*CONSIGNE*:
Poursuivez le texte sur l'art de Manetas et les Parques à partir de sa dernière phrase.

*EXTRAIT DE PAGE*:

By Mehdi Belhaj Kacem

 

Si l’amour est une « procédure générique », on serait mieux avisé de dire, parfois, dégénérique, le chiffre trois, même choisi inconscient, livré aux caprices arbitraires des droits, ne peut être innocent. On songe aux Parques, à mettre en boîte, avec la pompe qui s’impose, ce qui n’a pu l’être sur le vif. Parquer les sœurs Filandières, avant que le caprice de l’Une décide que votre crédit court à expiration, et se résolve à trancher le cordon. C’est une fois que c’est fini qu’on accuse le coup de l’évènement. L’art serait donc ici la répétition de trois évènements perdus, perdus d’avance pour certains.

Un peu de poil à gratter lacanien. Si la femme est le phallus de l'homme, ou le symptôme, mais il n'y a de symptôme que la jouissance phallique, la trinité dont Manetas nous offre de parcourir le récapitulé est symptôme, mais de quoi ? De là où évènement et évènement artistique se croisent. L'art est le symptôme du lien rompu avec les Parques, qui les tissent et les brisent à volonté.

Avec le cynisme surjoué qui fait sa réputation, et qui est, comme l'humour, la politesse du désespoir et l'élégance de la probité, Manetas vend la mèche du polichinelle : pour encaisser la plus-value de l'évènement, il faut le répéter cinq, dix, vingt fois. Rentabiliser. Comme il se trouve au moins deux artistes parmi les portraits d'ex dressés, une quatrième fantomatique qui répète l'une des trois, on peut mener l'enquête.

La même probité lui fait dire d'un certain Pierre Joseph qu'il est l'un des plus importants artistes vivants, et que Beecroft ou lui ont commencé par répéter l'évènement constitué par quelques interventions de Joseph, il y a de cela déjà plus d'une dizaine d'années.

Quand Cattelan répète sa galerie voisine, il produit un évènement. Inversement, certaines évènementialisations à outrance tombent à plat, et c'est dans le petit milieu fréquent. Il ne suffit pas par ailleurs de répéter, la quatrième Parque, peut-être, dont le sacrifice consenti permet aux trois autres l'évidence de la métaphore, pour être dans le coup, le coup de l'évènement. Et ce qui me frappe avec Pierre Joseph, le connaissant d'assez près, est son incapacité, pathologique en regard du soucis de rentabilité propre à la plupart des artistes dits contemporains, de répéter ce qu'il a déjà fait ; mais aussi de répéter les procédures propres à son champ, l'équivalent rentier des « notions communes » chères à Spinoza. Manetas, lui, accepte de louer le jeu, le jeu de la répétition, mais cartes sur table, sans être dupe ou nous y transformer, ce qui change tout.

*EXTRAIT DE SOURCE*:
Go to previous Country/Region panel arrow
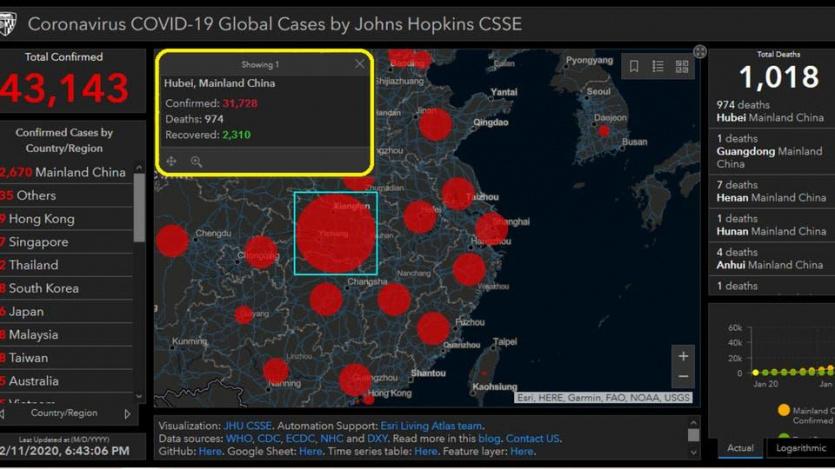 click(x=3, y=414)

*RÉPONSE*:
Qui répète qui ? Comment l'hystérie froide et martiale de Beecroft en vient-elle à doubler l'artiste, l'hellène présent, qu'elle a étudié, disséqué, dépiauté à l'université pour frayer sa propre voie (Lachésis ?) ? C'est sans aucun doute ça, la répétition : le meurtre de l'évènement qui l'a fondée.

Nous revenons donc sur les traces de Manetas. Si l'on considère, avec Bourriaud, que l'art moderne, trace sans doute la mort de Dieu, au risque d'indéfiniment la répéter, est intrinsèquement relationnel, alors en effet une métaphysique de la relation, type Deleuze, est appropriée. Si l'on considère, avec moi, que toute Relation est vide, c'est ce vide de la relation qu'il s'agit d'examiner, et comment elle produit ses effets. L'évènement est le mirage existentiel fondamental dont nos mémoires s'empiffrent pour parer au trou fondamental de la Relation. L'ironique est évidemment que ceux-là qui pensent et appellent la Relation de tous leurs vœux, soient aussi bien ceux qui se condamnent à la plus tragique déréliction ; tandis que celui qui pose le vide de la Relation comme telle appelle la persécution de cela seul qui vient la meubler : le phantasme. « Hystérie froide » ne doit donc pas se lire pour une péjoration, ni au laudatif : l'auteur la prend tranquillement à son compte, et se reconnaît davantage dans les parques portraiturées de Manétas, que dans son regard à lui, pour autant qu'il est, pour autant qu'il n'est pas exactement ce regard absent de ce qu'il regarde. Car cette hystérique est exactement ce qui, d'attester l'universel de l'absence de relation, propulse aussi l'universel déferlement imaginaire de ce qui veut la combler.

« Qu'est ce que la vérité ? » demande une nymphette dans un film de Godard. Un vieux briscard qui semble en savoir long, lui répond : « c'est entre apparaître et disparaître ». Du tac au tac elle en conclut : « alors c'est transparaître ? ».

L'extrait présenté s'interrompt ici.